====== Records supplied ======
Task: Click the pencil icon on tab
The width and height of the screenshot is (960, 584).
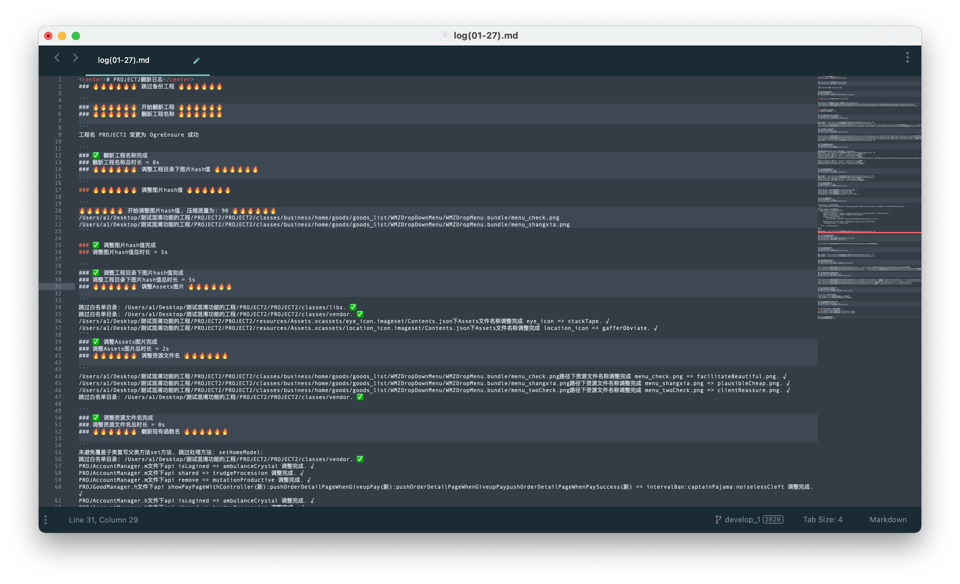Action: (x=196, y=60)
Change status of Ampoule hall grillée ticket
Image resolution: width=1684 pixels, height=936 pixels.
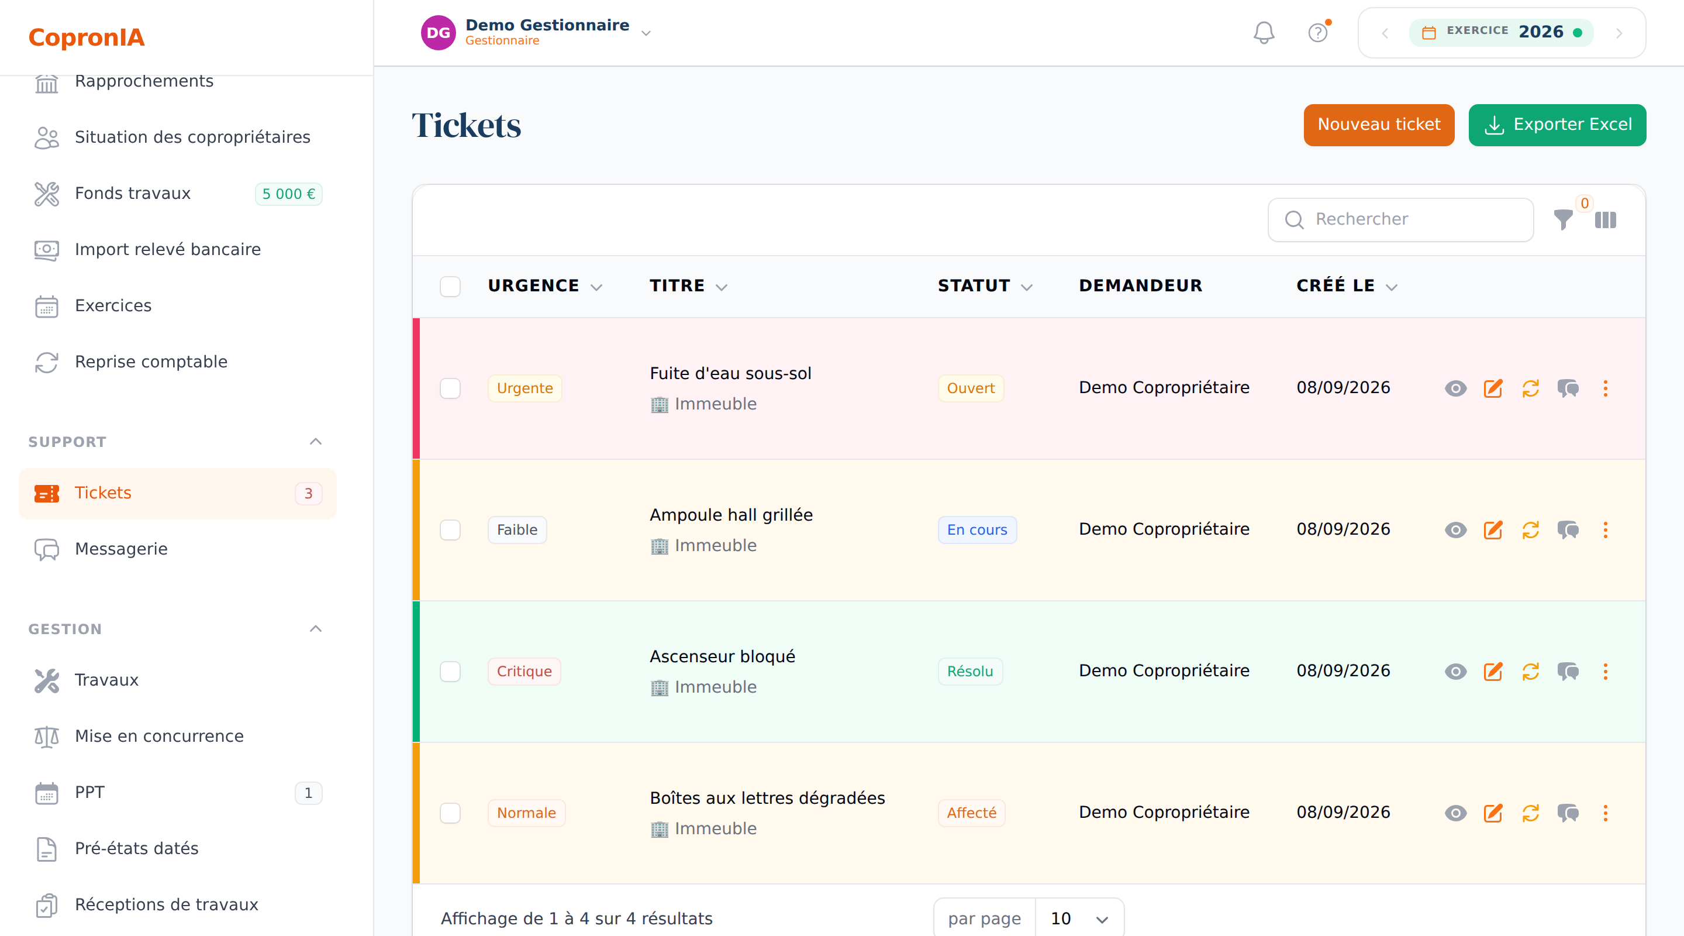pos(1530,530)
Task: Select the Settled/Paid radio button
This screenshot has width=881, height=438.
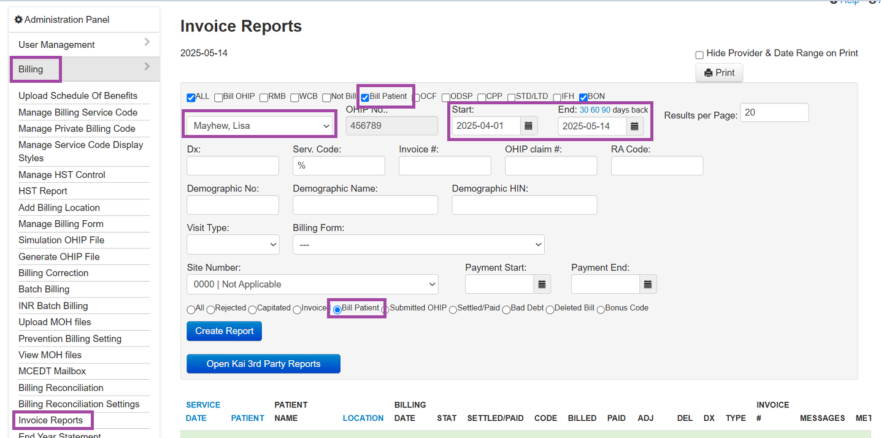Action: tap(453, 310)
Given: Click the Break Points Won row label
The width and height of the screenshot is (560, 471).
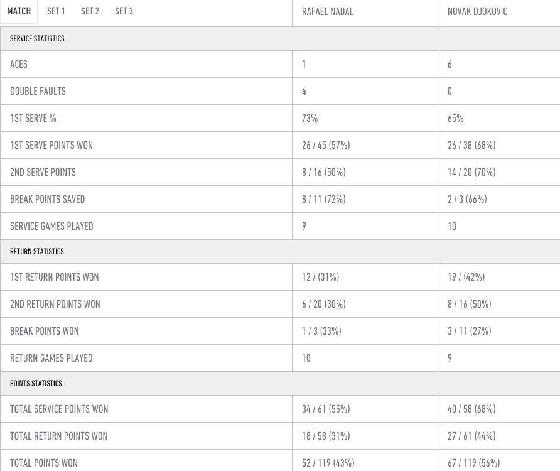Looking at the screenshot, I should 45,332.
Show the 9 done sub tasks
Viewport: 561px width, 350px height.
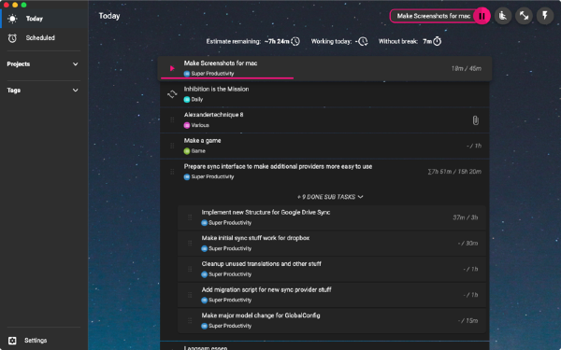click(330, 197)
======
====== Records supplied ======
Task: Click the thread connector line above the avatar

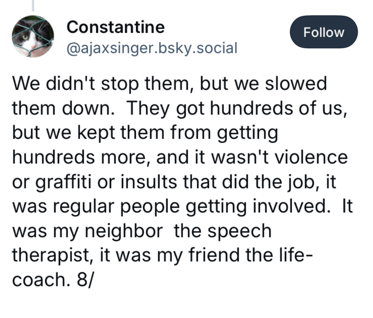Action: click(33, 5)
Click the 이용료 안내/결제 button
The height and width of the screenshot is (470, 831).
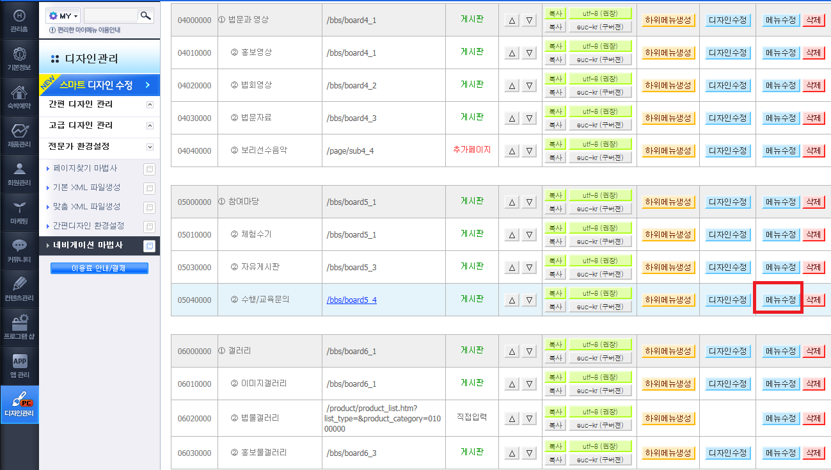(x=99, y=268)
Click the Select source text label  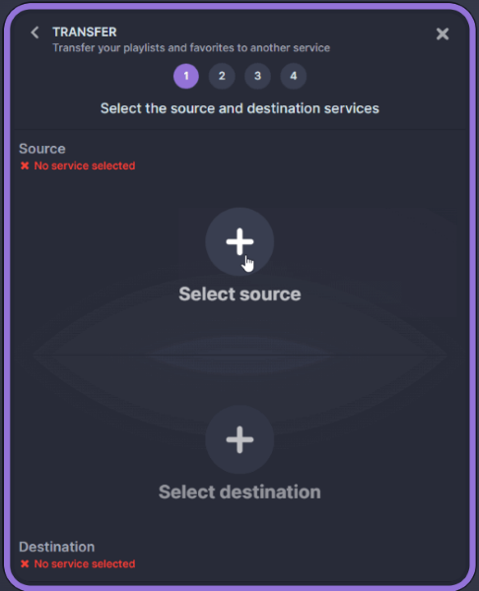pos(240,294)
======
Return the lines starting at the one that contains "Change status of Ampoule hall grillée ticket" and ending at the one that contains "click(330, 197)", word for word. Leave the pictures out.

Change status of Ampoule hall grillée ticket
Image resolution: width=1684 pixels, height=936 pixels.
pos(1530,530)
Task: Select the Settled/Paid radio button
This screenshot has width=881, height=438.
Action: tap(453, 310)
Given: Click the Break Points Won row label
The width and height of the screenshot is (560, 471).
Looking at the screenshot, I should 45,332.
Show the 9 done sub tasks
Viewport: 561px width, 350px height.
click(330, 197)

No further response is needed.